何も見ていない視線は、死に対する恐怖をみじんも見せてはいなかった。
死ぬ恐怖さえなければ、彼女はまだ死にたかったのだ。
その時、言っていることとは裏腹に、死神は悲しげな顔をした。
そして死神は、まるでその死ぬ場面を見ないように、うなだれる。
そして、少女の手に力が入り、剣が喉を突き抜けた。

ACT.

「自殺しないって言ったのに………」
少女のすぐ近くで天使のぼやく声が聞こえた。
少女は目を開けた。
すぐ目の前に、あの不精髭の優しい顔をした天使が立っていた。
少女は、一瞬喜んだが、すぐにうなだれてしまった。
「すいません………でも、もう………」
「安心して。まだ、生きてるよ」
少女はぱっと顔をあげ、驚いた顔をした。
「えっ、でも、剣が…………」
と言うと、天使がその剣の先を指でなぞっていった。
それにつられて視線を動かすと、剣の先は全然違う、右の方を向いた、そして、その先には、あの死神の布がかかっていた。

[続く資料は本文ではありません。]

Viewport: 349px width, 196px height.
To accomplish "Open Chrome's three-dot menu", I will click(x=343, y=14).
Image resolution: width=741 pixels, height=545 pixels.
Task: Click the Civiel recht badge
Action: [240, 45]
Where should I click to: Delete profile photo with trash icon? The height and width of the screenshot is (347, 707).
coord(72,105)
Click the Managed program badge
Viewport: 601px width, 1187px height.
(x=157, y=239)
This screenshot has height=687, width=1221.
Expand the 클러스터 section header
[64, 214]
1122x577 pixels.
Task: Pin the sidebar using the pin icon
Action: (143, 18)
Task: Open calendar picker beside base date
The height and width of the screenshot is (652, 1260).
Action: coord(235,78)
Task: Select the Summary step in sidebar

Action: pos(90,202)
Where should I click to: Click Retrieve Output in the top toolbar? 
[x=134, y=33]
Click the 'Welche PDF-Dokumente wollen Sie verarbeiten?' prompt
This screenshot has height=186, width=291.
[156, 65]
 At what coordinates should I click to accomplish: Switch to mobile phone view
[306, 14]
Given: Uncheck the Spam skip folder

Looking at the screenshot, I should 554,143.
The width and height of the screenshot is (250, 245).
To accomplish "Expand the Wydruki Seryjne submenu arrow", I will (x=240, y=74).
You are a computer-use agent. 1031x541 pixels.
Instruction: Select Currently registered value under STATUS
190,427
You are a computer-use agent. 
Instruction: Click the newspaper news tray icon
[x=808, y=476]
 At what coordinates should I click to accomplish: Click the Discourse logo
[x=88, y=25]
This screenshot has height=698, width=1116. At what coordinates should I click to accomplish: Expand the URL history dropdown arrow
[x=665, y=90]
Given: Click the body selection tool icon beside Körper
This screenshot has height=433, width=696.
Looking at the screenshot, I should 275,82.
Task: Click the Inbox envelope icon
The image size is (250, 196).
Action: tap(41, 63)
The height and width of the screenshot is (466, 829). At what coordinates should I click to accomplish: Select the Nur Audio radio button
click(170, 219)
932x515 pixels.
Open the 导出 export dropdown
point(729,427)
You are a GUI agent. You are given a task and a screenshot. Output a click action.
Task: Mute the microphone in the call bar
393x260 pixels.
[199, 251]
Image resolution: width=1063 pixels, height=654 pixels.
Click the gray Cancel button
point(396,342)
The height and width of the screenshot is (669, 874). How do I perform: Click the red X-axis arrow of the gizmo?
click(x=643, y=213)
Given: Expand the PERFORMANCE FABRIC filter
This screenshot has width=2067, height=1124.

「方向を変えたんです。代わりに死神に消滅してもらったけどね」
少女の顔が一瞬、喜びに変わるが、すぐにまた寂しげな表情になった。
天使はやさしげな微笑みを浮かべ、少女の頭を優しく撫でた。
「解ってます。生きててく自信がないんでしょ?」
少女はこくんとうなずいた。
天使はしょうがないと言う顔をして、一つ大きくため息をついた。